Collected data:
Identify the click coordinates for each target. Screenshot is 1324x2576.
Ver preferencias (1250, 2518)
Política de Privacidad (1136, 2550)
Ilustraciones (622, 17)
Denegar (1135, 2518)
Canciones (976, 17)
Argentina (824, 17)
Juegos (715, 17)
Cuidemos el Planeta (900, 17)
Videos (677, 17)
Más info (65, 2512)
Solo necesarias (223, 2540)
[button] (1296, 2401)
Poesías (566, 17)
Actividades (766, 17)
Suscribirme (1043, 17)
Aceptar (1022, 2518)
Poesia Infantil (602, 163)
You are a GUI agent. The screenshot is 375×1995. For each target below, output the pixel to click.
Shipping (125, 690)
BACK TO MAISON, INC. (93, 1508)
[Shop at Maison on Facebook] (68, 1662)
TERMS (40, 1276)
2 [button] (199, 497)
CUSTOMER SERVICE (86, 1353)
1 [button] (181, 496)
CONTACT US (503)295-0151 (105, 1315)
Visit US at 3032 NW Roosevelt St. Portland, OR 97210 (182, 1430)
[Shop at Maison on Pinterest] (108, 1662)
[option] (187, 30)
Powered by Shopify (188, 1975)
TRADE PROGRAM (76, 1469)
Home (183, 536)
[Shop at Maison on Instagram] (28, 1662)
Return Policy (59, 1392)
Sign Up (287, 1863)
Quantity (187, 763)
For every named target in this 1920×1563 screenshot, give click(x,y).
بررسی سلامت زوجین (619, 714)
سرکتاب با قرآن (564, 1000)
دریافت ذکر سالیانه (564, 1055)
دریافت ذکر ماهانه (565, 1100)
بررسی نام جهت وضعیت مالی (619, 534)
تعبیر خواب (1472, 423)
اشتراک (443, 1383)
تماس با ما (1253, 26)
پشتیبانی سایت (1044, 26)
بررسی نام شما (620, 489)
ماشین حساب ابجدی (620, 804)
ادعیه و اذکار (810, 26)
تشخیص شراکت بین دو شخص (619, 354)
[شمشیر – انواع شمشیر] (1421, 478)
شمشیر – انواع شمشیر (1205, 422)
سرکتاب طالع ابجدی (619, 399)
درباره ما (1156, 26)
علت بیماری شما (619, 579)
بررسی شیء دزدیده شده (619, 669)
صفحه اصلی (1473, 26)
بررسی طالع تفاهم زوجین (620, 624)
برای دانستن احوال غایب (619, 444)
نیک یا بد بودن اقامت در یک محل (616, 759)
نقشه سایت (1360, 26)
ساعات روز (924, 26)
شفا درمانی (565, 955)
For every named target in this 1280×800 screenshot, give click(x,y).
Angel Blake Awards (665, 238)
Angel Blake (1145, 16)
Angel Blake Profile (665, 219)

## EXERCISE BRIEF
Taking the records from the top, repeat each line exactly until you have repeated the line that contains "برای دانستن احوال غایب (619, 444)".

## REPLY TO THE TASK
Identify the click coordinates for each target. Screenshot is 1324x2576.
Ver preferencias (1250, 2518)
Política de Privacidad (1136, 2550)
Ilustraciones (622, 17)
Denegar (1135, 2518)
Canciones (976, 17)
Argentina (824, 17)
Juegos (715, 17)
Cuidemos el Planeta (900, 17)
Videos (677, 17)
Más info (65, 2512)
Solo necesarias (223, 2540)
[button] (1296, 2401)
Poesías (566, 17)
Actividades (766, 17)
Suscribirme (1043, 17)
Aceptar (1022, 2518)
Poesia Infantil (602, 163)
You are a GUI agent. The screenshot is 375×1995. For each target below, output the pixel to click.
Shipping (125, 690)
BACK TO MAISON, INC. (93, 1508)
[Shop at Maison on Facebook] (68, 1662)
TERMS (40, 1276)
2 [button] (199, 497)
CUSTOMER SERVICE (86, 1353)
1 [button] (181, 496)
CONTACT US (503)295-0151 (105, 1315)
Visit US at 3032 NW Roosevelt St. Portland, OR 97210 (182, 1430)
[Shop at Maison on Pinterest] (108, 1662)
[option] (187, 30)
Powered by Shopify (188, 1975)
TRADE PROGRAM (76, 1469)
Home (183, 536)
[Shop at Maison on Instagram] (28, 1662)
Return Policy (59, 1392)
Sign Up (287, 1863)
Quantity (187, 763)
For every named target in this 1920×1563 screenshot, give click(x,y).
بررسی سلامت زوجین (619, 714)
سرکتاب با قرآن (564, 1000)
دریافت ذکر سالیانه (564, 1055)
دریافت ذکر ماهانه (565, 1100)
بررسی نام جهت وضعیت مالی (619, 534)
تعبیر خواب (1472, 423)
اشتراک (443, 1383)
تماس با ما (1253, 26)
پشتیبانی سایت (1044, 26)
بررسی نام شما (620, 489)
ماشین حساب ابجدی (620, 804)
ادعیه و اذکار (810, 26)
تشخیص شراکت بین دو شخص (619, 354)
[شمشیر – انواع شمشیر] (1421, 478)
شمشیر – انواع شمشیر (1205, 422)
سرکتاب طالع ابجدی (619, 399)
درباره ما (1156, 26)
علت بیماری شما (619, 579)
بررسی شیء دزدیده شده (619, 669)
صفحه اصلی (1473, 26)
بررسی طالع تفاهم زوجین (620, 624)
برای دانستن احوال غایب (619, 444)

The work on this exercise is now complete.